The cost of new homes increased in more Chinese cities in November than in the previous month, official figures showed Tuesday, despite efforts from the government to keep the market in check.
Prices in 53 out of 70 cities tracked by the government rose month-on-month, the National Bureau of Statistics said in a statement, up from 35 cities in October and 31 cities in September.
Prices of new homes dropped in 10 cities and stayed unchanged in the remaining seven cities, the bureau said.
China has been taking steps to keep house prices under control for more than two years. Measures included prohibitions on buying second homes, raising minimum down-payments and imposing property taxes in certain areas.
The government pledged to continue its control measures next year after a two-day central economic work conference over the weekend, but notably did not repeat its reference to "bringing home prices down to a reasonable level".
"This may indicate that China is unlikely to issue any new policies aimed at controlling home prices in the next few months, which may cause a rise in home prices," Wendy Chen, a Shanghai-based economist at Nomura Securities, told AFP.

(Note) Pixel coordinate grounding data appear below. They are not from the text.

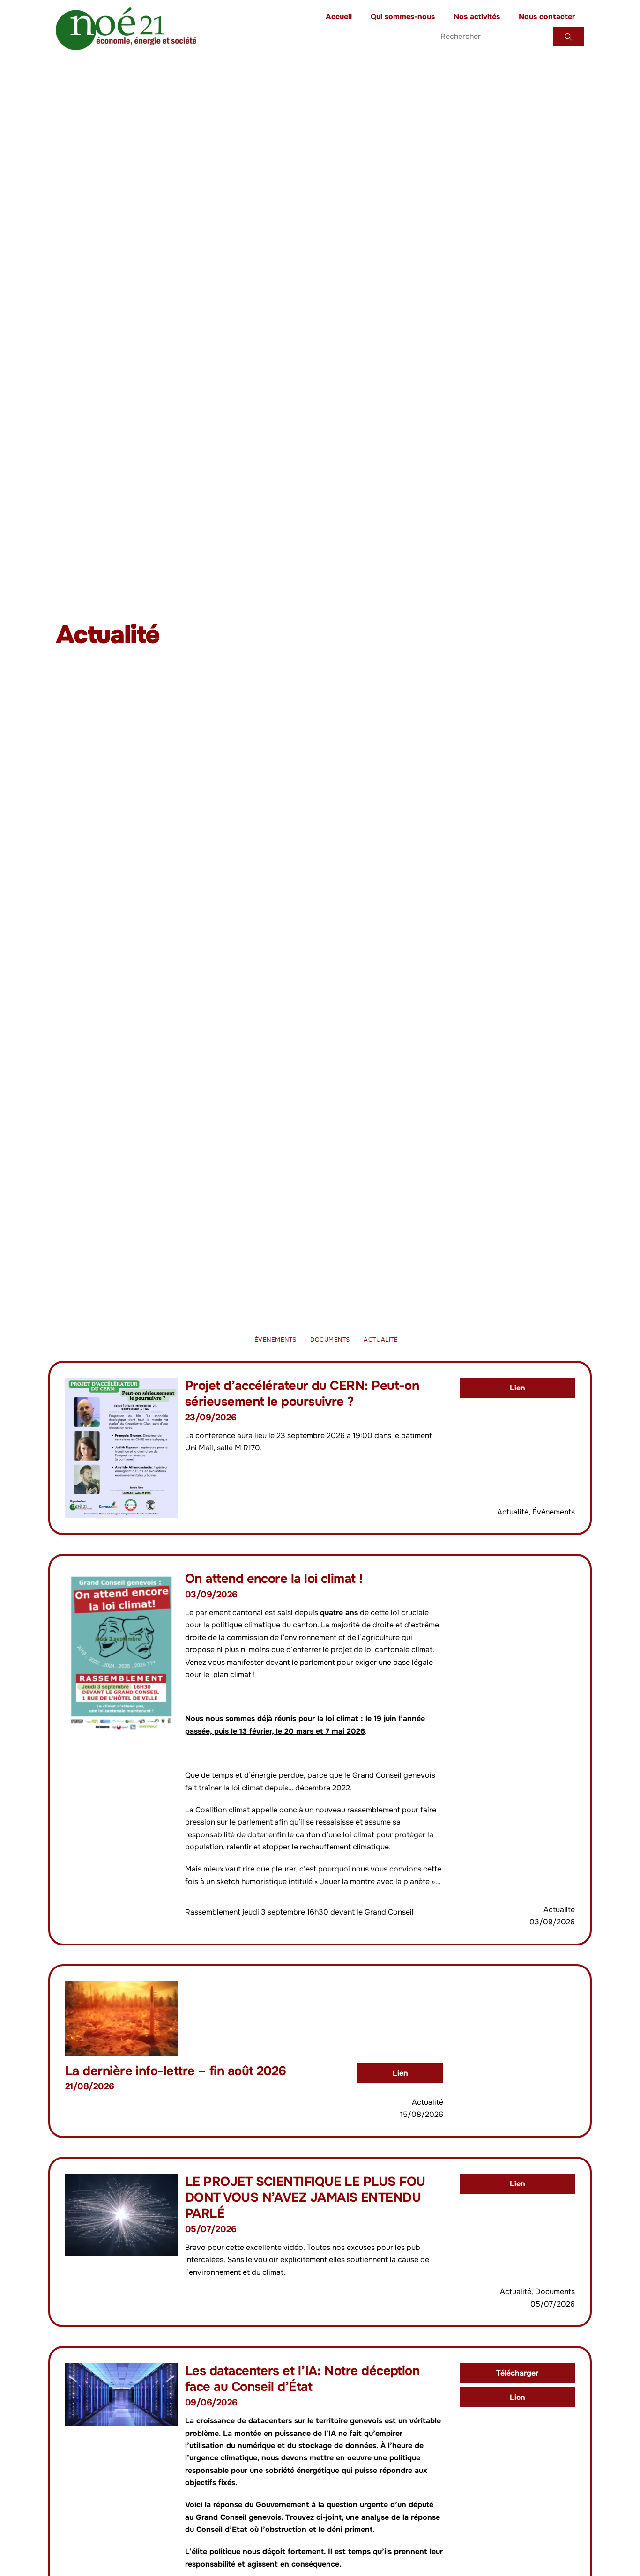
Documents (330, 1340)
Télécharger (517, 2373)
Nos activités (477, 17)
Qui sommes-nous (403, 17)
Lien (517, 1388)
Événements (275, 1340)
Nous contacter (547, 17)
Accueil (339, 17)
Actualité (381, 1340)
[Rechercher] (568, 36)
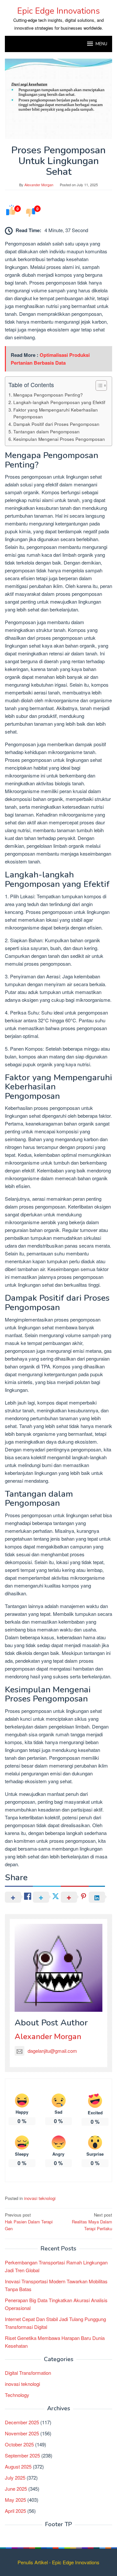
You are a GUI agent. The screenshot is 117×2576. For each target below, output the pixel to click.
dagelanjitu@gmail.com (52, 2050)
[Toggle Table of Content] (98, 385)
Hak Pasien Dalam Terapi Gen (29, 2222)
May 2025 (15, 2499)
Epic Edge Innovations (58, 11)
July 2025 (15, 2477)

She added that a government plan to push urbanisation, outlined at the economic meeting, may also boost demand for new homes and drive up prices.
The urbanisation plan is part of efforts to expand domestic consumption and achieve more balanced growth after having relied on exports for most of the past three decades.
The country's once red-hot economy that saw annual growth rates exceeding 10 percent has slowed markedly this year. The government expects gross domestic product to expand 7.5 percent in 2012, down from 9.3 percent in 2011.